Speranza, paura, fiducia ma anche tanti dubbi. I commercianti di Omegna questa mattina hanno alzato le serrande e sono tornati a lavorare dopo più di due mesi. Hanno riaperto negozi di abbigliamento, di fotografia, parrucchieri e centri estetici, mentre nel fine settimana torneranno a lavorare bar e ristoranti non più solamente con delivery e take away.

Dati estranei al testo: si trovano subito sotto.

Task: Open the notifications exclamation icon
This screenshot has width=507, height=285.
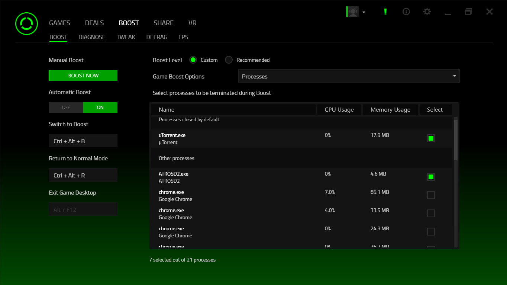Action: point(385,12)
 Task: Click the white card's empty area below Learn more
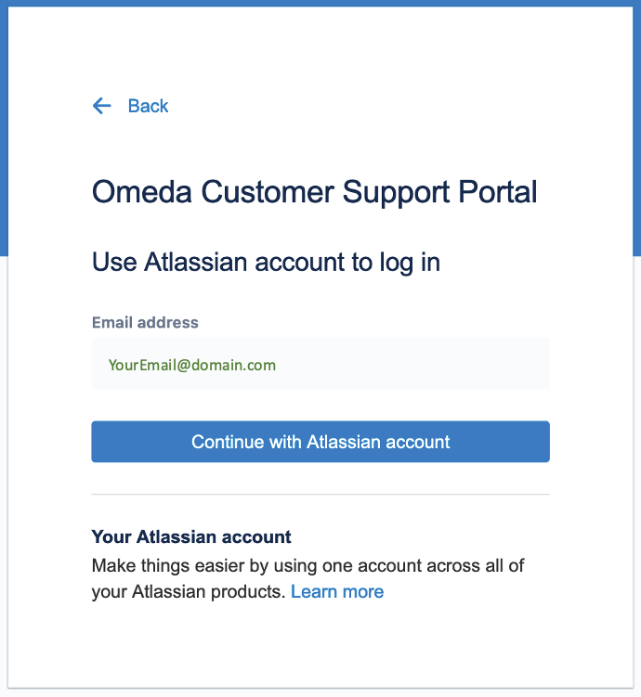coord(321,645)
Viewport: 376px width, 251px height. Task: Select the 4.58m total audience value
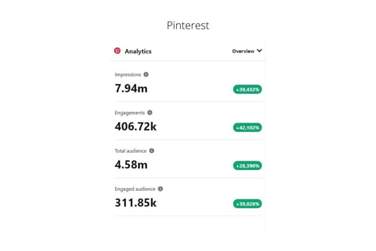coord(131,165)
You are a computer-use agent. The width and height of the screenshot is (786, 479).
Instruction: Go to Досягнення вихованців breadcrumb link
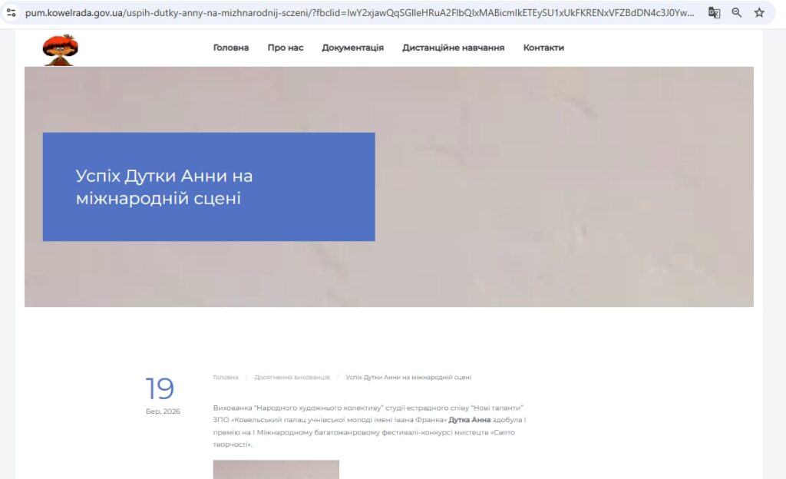coord(292,378)
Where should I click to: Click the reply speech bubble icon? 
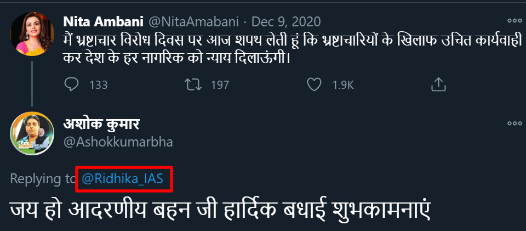pyautogui.click(x=72, y=84)
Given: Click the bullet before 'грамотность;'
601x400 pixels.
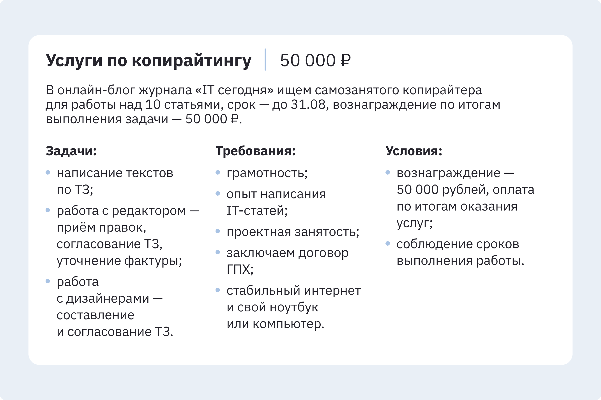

“È un po’ come il primo giorno di scuola: questa mattina -il commento unanime- eravamo agitati ed allo stesso tempo felici. Agitati perché una ripartenza porta sempre qualche preoccupazione, tanto più in un momento come quello attuale. Ma tanto felici perché siamo tornati a fare quello che amiamo”.
Le tante prescrizioni, come mascherine, gel, sanificazione vengono visti come necessari. “Il virus non è scomparso e si combatte con la responsabilità: a noi va bene lavorare in sicurezza per noi stessi, i nostri dipendenti ed i clienti”.
Già nelle prime ore sono arrivati i primi affari. “Abbiamo rivisto con piacere i nostri ‘aficionados’, in diversi hanno acquistato ed altri ci hanno assicurato che lo faranno. Possiamo sopravvivere e guardare al futuro con ottimismo solamente se i nostri concittadini ci daranno fiducia e faranno acquisti da noi” l’appello dei commercianti.